I crawled to the rail and leaned over and looked down at him. Something scraped against the deck. It was my left hand. It still held the neck of the broken bottle.
I stared down at Maas. He stared back, his mouth making little round O shapes as he tried to make his arms lift his weight. They refused. His head twisted from side to side. His shoes scraped against the barge. He couldn’t pull himself up, but he could hang there all night.
“Drown, damn you,” I said, and raised the bottle and brought it down on his hands again and again until they were bloody and they didn’t clutch the rail anymore.
CHAPTER 21
The attendants were putting me in a strait jacket and chattering away like magpies about what kind of knots they should use when the pain came back and I could taste its bitterness far down into my throat.
But it wasn’t a strait jacket, it was only a life preserver, the Mae West type, and Symmes and Burchwood were struggling to get me into it.
“He’ll bleed to death,” Symmes said severely.
“Well, there’s no rowboat and I don’t go to all those summer camps without learning something.” That was Burchwood.
“I know what you learned,” Symmes said, and giggled.
“What town is this?” I said.
“He’s awake,” Burchwood said.
“I can see he’s awake.”
“We’re going to swim you ashore, Mr. McCorkle.”
“That’s nice.”
“That’s why we’re putting this life preserver on you,” Symmes said. “Russ used to be a lifeguard.”
“Good,” I said. “Have you got one for Padillo? He’s hurt.” I knew it was a stupid thing to say before I said it, but it came out anyway.
“Mr. Padillo isn’t here,” Symmes said. His voice was apologetic.
“Gone, huh?”
“Everybody’s gone, Mr. McCorkle.”
“Everybody’s gone,” I said dreamily. “Weatherby gone. Bill-Wilhelm gone. The blond kid on the wall a long time ago. He gone, too? The captain gone, and Maas is gone, and Ku is long gone. And the Albanians gone. And old partner Padillo gone. Goddamn, that’s something. Old partner Padillo.”

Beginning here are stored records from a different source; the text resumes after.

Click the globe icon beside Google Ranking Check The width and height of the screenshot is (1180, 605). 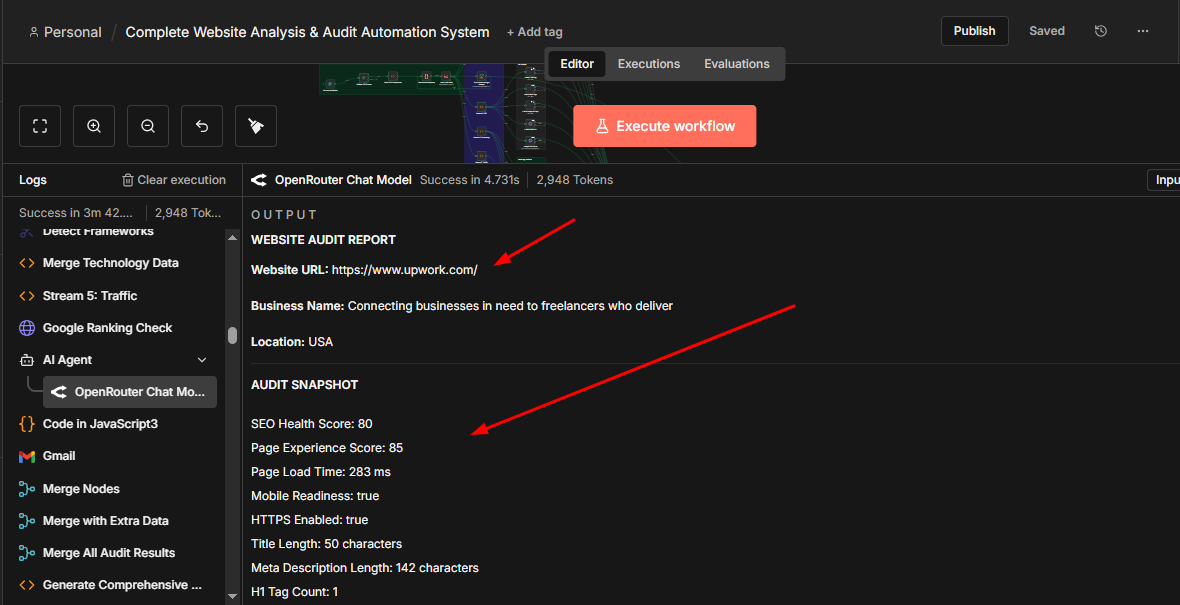pos(27,327)
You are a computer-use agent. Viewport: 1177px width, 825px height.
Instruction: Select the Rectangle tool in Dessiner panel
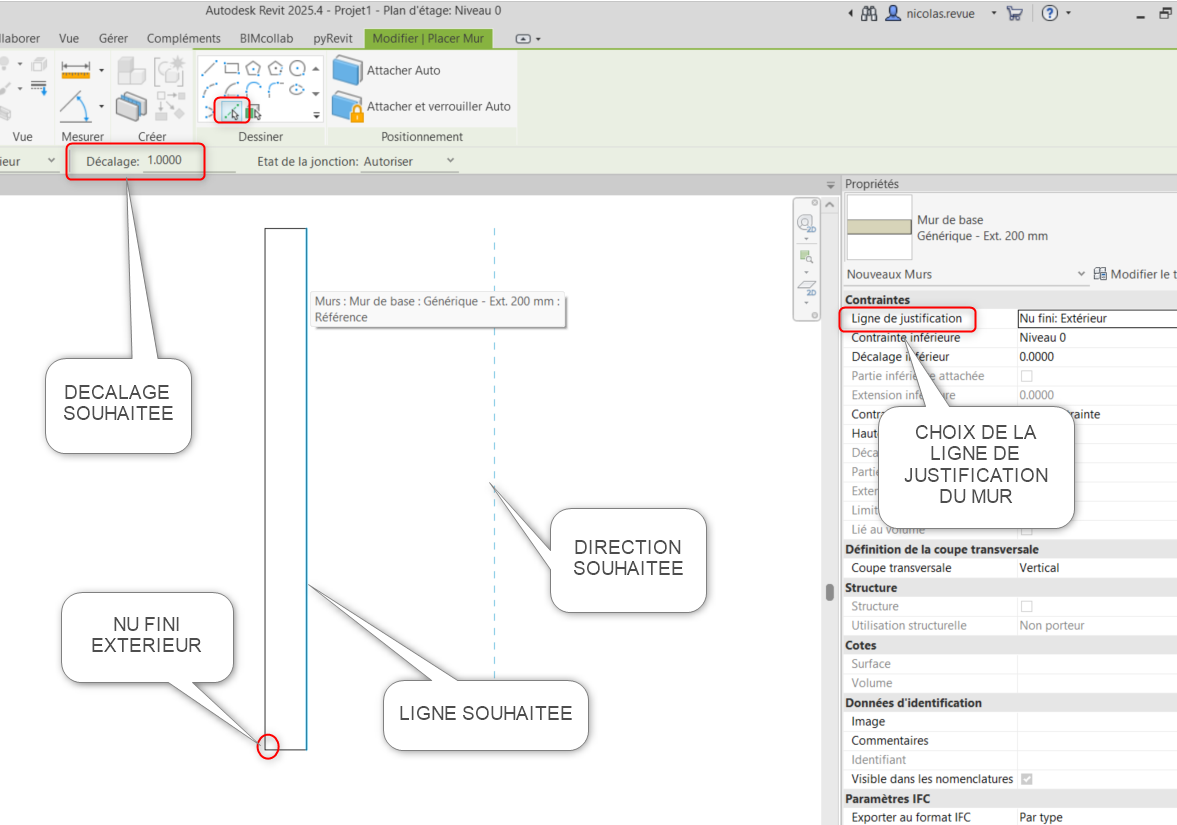tap(232, 68)
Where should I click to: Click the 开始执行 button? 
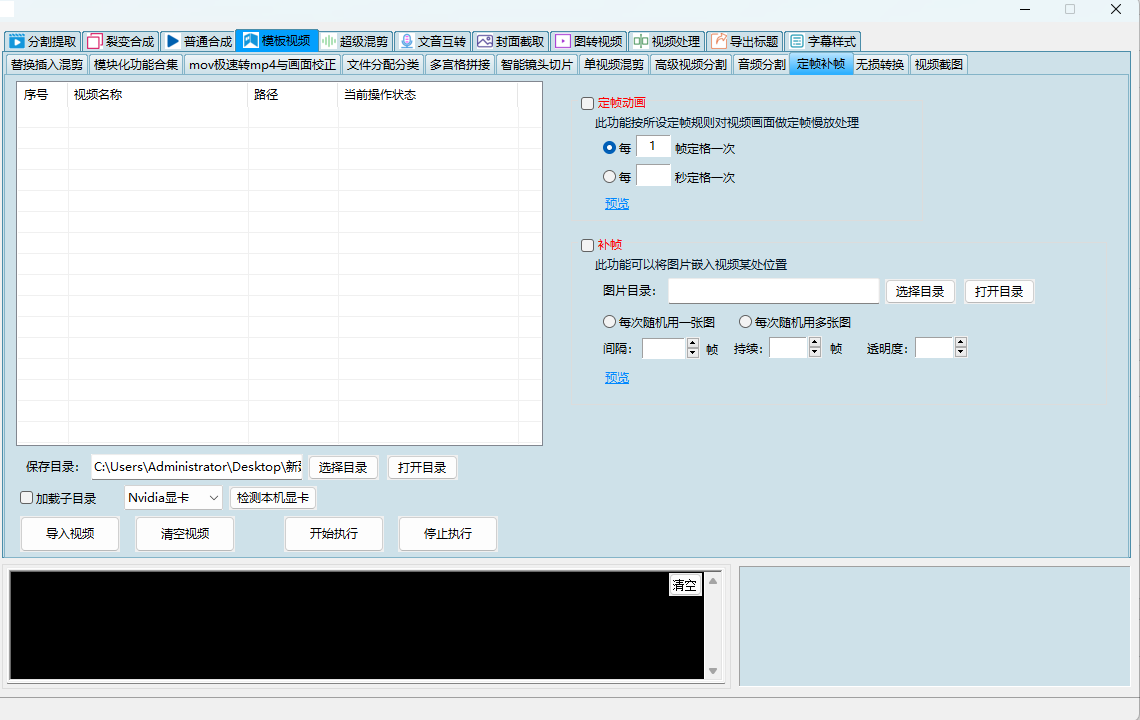[334, 534]

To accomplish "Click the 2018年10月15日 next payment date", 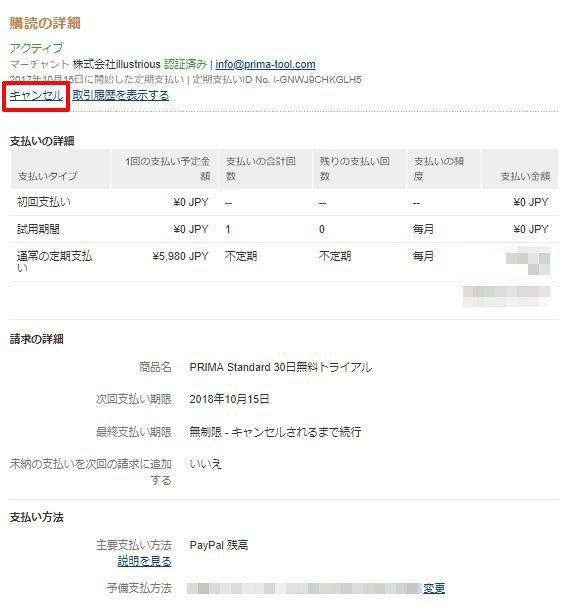I will pyautogui.click(x=229, y=399).
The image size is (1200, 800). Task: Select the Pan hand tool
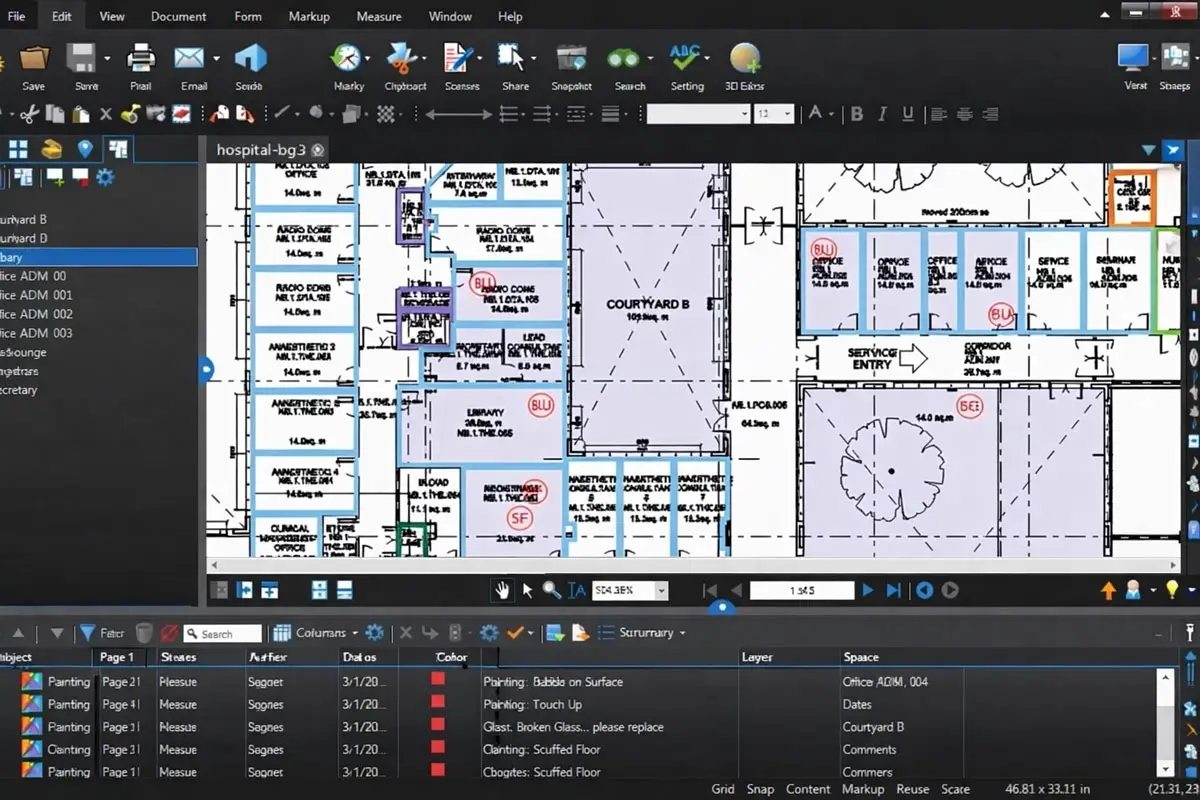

The water woke me up. Someone had me by the neck and was swimming somewhere. I was on my back. My left leg throbbed and I felt lightheaded. I leaned back into the life jacket and looked up at the stars. The water must have been cold because my teeth chattered. But I didn’t notice. I was too busy counting the stars.
They dragged me up the bank of the Rhine and flagged down a truck that was bound to the Bonn market with a load of chickens. I had to talk to the driver, because he spoke only German. I was standing there, supported by Symmes and Burchwood, sodden and scraggly, and trying to make up a reasonable lie about how my friends and I had been walking by the river and had fallen in. Finally I gave up and fished out all the money I had from the ruined billfold Wolgemuth had given me. I pressed it on the driver and gave him my address. For $154 he let us sit in the back of the truck with the chickens.
Burchwood and Symmes dragged me out of the truck and up the twelve steps to the front door of my house. “There’s a key under the mat. My clever, clever hiding place.”
Burchwood found it and opened the door. They half carried, half pushed me in and dumped me into my favorite chair so I could bleed on it for a while.
“You need a doctor,” Symmes said. “You’re bleeding again.”
“Whiskey,” I said. “At the bar. And cigarettes.”
Symmes went behind the bar and came back with a half-tumbler of whiskey and a lighted cigarette. I clutched the tumbler and managed to get it to my mouth, where if started to play a tune on my teeth. I sloshed some of it down. It was bourbon. I got some more down and then reached for the cigarette and took a long, grateful drag. Then some more whiskey and another lungful of smoke.
“Hand me the phone,” I told Burchwood.
“Who are you going to call?”
“A doctor.”
He handed me the phone and I dropped it. Burchwood picked it up and said, “What number?” I told him and he dialed it.
It rang for a while and a sleepy voice answered it. “Willi?”
“
“McCorkle.”
“You drunk again, you and that no-good partner?”
“No. Not drunk yet. Just shot. Can you help?”
“I’ll be right there,” he snapped, and hung up.